Task material:
##########

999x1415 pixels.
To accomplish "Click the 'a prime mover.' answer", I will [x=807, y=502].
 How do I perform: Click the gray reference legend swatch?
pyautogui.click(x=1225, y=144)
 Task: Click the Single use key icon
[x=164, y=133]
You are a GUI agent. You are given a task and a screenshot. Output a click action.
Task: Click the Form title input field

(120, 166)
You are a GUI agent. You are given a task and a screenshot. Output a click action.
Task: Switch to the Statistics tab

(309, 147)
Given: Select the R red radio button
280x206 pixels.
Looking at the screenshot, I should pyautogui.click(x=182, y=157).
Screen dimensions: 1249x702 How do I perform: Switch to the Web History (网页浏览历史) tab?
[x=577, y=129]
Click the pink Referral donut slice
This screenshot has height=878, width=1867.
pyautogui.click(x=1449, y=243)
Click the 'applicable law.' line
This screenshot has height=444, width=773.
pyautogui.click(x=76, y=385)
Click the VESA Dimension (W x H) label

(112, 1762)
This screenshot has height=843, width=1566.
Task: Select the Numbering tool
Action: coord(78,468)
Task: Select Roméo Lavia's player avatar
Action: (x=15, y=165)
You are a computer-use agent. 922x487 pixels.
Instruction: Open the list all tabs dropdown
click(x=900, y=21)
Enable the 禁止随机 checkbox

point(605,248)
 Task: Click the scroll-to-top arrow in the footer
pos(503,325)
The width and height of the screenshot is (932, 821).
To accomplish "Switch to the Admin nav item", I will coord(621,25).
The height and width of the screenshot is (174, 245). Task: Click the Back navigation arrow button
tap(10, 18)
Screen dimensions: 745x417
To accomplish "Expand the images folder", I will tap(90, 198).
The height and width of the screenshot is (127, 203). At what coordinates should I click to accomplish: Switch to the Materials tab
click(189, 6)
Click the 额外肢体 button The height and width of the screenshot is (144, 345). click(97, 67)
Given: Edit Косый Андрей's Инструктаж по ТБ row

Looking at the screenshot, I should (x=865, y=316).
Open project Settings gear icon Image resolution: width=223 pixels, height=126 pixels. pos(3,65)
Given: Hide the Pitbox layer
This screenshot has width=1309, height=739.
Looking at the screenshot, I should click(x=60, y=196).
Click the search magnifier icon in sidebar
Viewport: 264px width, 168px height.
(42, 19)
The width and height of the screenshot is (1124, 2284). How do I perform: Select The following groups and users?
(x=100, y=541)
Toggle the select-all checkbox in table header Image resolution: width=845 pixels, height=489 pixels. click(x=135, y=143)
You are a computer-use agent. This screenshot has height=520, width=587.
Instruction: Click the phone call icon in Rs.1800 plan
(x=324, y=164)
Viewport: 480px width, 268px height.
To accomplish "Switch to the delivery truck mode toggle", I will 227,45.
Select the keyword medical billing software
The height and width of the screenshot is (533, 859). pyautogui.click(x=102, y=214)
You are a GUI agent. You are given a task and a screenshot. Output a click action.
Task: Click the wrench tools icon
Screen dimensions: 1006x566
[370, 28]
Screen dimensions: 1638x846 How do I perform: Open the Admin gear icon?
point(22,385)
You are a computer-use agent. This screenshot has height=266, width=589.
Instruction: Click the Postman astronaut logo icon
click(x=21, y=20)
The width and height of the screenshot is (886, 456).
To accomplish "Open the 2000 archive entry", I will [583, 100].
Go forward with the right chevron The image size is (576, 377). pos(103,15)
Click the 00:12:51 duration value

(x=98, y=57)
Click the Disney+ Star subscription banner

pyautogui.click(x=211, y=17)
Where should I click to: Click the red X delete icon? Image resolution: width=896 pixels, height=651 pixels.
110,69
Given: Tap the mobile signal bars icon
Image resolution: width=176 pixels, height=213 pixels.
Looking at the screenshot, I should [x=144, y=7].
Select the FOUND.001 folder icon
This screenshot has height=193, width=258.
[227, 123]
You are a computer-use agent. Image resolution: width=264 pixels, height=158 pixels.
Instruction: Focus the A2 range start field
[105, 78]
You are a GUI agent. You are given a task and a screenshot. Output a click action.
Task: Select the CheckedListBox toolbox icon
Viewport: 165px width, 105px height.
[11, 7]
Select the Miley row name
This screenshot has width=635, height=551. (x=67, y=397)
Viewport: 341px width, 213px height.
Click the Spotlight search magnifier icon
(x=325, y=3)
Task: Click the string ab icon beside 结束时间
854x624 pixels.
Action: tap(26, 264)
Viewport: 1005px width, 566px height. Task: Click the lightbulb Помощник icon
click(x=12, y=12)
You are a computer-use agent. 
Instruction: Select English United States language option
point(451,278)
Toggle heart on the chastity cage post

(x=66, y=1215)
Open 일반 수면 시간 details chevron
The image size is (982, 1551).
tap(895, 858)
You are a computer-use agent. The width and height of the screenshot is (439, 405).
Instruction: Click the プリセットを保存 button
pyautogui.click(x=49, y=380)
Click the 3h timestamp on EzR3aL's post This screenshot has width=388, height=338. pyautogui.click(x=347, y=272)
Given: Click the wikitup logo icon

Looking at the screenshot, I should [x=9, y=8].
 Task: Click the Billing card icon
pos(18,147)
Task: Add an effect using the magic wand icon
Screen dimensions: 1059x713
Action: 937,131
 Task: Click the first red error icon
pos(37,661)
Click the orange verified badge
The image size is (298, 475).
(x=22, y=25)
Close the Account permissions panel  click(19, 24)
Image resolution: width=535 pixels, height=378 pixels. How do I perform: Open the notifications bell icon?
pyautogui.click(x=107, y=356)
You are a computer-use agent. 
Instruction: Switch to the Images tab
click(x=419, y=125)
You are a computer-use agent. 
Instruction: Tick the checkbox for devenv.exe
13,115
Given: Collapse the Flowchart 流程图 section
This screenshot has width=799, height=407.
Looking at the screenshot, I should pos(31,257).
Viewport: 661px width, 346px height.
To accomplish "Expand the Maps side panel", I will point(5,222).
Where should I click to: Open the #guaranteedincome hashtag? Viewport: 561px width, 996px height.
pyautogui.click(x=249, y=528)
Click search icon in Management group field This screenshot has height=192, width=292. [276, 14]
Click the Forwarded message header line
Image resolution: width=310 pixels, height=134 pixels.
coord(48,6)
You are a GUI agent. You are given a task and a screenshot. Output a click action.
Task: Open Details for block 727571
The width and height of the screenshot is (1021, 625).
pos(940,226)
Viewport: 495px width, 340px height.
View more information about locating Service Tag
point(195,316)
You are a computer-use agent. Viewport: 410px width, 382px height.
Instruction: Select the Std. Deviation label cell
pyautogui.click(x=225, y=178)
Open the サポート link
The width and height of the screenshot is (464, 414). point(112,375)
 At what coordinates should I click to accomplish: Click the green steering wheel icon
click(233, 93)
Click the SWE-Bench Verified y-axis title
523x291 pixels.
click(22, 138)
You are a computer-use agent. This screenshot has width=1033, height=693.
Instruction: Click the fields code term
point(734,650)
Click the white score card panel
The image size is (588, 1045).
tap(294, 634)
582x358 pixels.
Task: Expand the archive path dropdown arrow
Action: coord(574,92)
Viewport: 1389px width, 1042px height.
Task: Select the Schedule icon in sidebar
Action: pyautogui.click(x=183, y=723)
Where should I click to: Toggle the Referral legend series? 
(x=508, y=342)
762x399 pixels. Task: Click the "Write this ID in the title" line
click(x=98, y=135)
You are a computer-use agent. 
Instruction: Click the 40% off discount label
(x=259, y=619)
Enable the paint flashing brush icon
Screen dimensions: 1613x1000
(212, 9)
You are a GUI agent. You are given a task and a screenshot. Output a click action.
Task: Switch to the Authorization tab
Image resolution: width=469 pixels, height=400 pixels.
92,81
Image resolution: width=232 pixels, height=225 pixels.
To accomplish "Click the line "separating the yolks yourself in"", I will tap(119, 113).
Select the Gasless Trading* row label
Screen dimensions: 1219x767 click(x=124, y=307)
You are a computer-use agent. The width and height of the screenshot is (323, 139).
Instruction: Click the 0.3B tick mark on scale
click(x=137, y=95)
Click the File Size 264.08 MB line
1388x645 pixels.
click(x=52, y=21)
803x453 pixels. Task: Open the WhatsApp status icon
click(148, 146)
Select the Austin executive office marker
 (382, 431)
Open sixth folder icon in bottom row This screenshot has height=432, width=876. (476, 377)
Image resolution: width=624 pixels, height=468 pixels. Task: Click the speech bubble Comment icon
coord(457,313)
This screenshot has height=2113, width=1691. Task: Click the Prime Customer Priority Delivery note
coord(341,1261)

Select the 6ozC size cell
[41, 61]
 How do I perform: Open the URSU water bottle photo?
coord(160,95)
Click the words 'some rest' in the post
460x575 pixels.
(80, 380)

##########

Required work:
Return nothing but the lines from the start of the listing above through the line containing "Click the 额外肢体", exactly as given.

Task output:
999x1415 pixels.
To accomplish "Click the 'a prime mover.' answer", I will [x=807, y=502].
 How do I perform: Click the gray reference legend swatch?
pyautogui.click(x=1225, y=144)
 Task: Click the Single use key icon
[x=164, y=133]
You are a GUI agent. You are given a task and a screenshot. Output a click action.
Task: Click the Form title input field

(120, 166)
You are a GUI agent. You are given a task and a screenshot. Output a click action.
Task: Switch to the Statistics tab

(309, 147)
Given: Select the R red radio button
280x206 pixels.
Looking at the screenshot, I should pyautogui.click(x=182, y=157).
Screen dimensions: 1249x702 How do I perform: Switch to the Web History (网页浏览历史) tab?
[x=577, y=129]
Click the pink Referral donut slice
This screenshot has height=878, width=1867.
pyautogui.click(x=1449, y=243)
Click the 'applicable law.' line
This screenshot has height=444, width=773.
pyautogui.click(x=76, y=385)
Click the VESA Dimension (W x H) label

(112, 1762)
This screenshot has height=843, width=1566.
Task: Select the Numbering tool
Action: coord(78,468)
Task: Select Roméo Lavia's player avatar
Action: (x=15, y=165)
You are a computer-use agent. 922x487 pixels.
Instruction: Open the list all tabs dropdown
click(x=900, y=21)
Enable the 禁止随机 checkbox

point(605,248)
 Task: Click the scroll-to-top arrow in the footer
pos(503,325)
The width and height of the screenshot is (932, 821).
To accomplish "Switch to the Admin nav item", I will coord(621,25).
The height and width of the screenshot is (174, 245). Task: Click the Back navigation arrow button
tap(10, 18)
Screen dimensions: 745x417
To accomplish "Expand the images folder", I will tap(90, 198).
The height and width of the screenshot is (127, 203). At what coordinates should I click to accomplish: Switch to the Materials tab
click(189, 6)
Click the 额外肢体 button The height and width of the screenshot is (144, 345). click(97, 67)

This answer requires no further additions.